- _Task description_
Below are entries. Copy exactly the lines running from the line that holds "Where should I click to: Click the Documentación" to the line that holds "Task: Click the Not", with both ends included.

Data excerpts
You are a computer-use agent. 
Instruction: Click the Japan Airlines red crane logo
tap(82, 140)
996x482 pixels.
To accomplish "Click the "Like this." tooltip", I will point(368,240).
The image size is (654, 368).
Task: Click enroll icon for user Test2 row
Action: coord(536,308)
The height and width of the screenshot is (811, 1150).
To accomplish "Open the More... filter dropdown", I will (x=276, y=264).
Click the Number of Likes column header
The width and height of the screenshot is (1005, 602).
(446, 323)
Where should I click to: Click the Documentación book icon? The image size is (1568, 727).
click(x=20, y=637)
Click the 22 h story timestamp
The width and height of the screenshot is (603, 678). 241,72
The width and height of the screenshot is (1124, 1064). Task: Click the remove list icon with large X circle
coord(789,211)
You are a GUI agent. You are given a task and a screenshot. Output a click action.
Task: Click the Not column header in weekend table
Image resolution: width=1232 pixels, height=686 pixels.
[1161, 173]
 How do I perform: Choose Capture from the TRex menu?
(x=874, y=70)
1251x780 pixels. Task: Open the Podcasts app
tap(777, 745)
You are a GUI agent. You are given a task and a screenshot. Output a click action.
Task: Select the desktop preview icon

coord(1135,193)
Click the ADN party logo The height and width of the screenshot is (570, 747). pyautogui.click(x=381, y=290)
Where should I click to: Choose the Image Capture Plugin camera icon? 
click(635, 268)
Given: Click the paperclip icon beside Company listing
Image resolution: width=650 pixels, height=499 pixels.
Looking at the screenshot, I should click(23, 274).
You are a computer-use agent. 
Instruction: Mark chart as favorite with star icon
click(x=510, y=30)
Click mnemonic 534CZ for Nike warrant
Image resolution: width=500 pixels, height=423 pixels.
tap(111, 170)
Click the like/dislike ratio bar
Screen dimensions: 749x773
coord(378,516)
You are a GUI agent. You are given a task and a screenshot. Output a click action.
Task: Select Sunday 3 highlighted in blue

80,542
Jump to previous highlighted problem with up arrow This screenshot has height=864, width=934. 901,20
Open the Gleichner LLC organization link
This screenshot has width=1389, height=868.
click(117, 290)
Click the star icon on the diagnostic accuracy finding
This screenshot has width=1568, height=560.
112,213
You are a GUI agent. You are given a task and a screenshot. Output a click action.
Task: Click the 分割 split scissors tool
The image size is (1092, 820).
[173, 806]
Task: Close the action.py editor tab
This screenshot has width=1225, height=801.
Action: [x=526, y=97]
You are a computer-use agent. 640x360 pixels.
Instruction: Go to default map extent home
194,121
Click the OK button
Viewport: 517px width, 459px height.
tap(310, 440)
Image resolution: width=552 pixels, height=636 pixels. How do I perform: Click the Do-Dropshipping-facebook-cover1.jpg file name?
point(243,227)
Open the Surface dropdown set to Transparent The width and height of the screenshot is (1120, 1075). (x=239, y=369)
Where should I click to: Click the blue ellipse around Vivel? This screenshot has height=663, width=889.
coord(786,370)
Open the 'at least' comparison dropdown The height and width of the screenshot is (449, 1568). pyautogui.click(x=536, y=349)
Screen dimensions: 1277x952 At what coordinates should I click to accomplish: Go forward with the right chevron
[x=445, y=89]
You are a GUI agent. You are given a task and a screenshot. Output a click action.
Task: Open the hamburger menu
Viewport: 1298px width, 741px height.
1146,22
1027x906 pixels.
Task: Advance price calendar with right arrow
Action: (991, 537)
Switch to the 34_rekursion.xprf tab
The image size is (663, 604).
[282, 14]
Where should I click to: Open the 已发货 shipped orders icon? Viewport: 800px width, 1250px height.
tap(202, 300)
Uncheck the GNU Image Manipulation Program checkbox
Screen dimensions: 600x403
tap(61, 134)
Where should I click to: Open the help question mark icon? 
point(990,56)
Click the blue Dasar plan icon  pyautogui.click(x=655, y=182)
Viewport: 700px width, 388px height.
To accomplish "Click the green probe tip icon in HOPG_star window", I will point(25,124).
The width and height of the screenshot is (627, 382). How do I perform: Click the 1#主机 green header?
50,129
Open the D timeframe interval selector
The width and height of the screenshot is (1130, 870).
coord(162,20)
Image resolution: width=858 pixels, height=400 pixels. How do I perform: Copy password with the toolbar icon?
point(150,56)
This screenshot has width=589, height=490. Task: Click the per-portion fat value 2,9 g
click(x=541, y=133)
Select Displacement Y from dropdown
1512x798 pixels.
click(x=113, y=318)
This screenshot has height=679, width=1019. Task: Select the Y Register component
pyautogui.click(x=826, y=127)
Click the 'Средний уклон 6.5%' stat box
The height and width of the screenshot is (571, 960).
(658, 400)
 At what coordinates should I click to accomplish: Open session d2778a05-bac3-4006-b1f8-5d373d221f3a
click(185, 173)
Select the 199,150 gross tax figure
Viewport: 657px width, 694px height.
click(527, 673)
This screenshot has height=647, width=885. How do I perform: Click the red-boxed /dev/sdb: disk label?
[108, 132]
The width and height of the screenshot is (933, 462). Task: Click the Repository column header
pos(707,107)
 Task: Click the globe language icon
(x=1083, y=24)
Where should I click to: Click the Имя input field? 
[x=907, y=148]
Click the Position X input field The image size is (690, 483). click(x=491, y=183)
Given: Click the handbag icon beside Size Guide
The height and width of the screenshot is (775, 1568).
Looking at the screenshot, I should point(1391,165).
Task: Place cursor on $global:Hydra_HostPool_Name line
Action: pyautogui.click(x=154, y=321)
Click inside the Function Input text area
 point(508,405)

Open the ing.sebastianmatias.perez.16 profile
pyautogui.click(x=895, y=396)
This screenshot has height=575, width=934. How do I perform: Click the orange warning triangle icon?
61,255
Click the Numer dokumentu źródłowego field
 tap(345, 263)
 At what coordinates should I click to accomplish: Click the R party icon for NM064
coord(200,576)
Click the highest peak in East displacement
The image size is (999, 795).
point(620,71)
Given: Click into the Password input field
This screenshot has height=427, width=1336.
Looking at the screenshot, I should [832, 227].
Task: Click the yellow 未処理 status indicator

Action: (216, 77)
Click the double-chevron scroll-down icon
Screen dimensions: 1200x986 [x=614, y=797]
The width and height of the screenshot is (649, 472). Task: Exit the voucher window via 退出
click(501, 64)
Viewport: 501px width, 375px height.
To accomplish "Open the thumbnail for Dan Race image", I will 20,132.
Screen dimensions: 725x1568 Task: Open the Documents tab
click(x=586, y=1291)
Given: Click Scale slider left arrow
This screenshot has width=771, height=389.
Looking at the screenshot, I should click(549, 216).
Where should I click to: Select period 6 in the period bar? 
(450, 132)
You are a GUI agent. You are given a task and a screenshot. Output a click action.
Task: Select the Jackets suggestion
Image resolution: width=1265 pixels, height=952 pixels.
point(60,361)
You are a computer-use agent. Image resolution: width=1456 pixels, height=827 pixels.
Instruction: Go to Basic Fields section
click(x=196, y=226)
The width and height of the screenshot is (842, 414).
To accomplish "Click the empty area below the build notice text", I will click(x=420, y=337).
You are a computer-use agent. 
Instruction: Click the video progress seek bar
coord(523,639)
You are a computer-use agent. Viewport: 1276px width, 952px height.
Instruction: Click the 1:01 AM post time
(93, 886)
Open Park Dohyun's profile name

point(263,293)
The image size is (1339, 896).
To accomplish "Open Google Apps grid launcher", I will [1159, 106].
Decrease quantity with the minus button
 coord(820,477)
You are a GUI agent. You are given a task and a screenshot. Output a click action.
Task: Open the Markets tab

- _Output of the exercise_
Where should I click to: Click the Documentación book icon? The image size is (1568, 727).
click(x=20, y=637)
Click the 22 h story timestamp
The width and height of the screenshot is (603, 678). 241,72
The width and height of the screenshot is (1124, 1064). Task: Click the remove list icon with large X circle
coord(789,211)
You are a GUI agent. You are given a task and a screenshot. Output a click action.
Task: Click the Not column header in weekend table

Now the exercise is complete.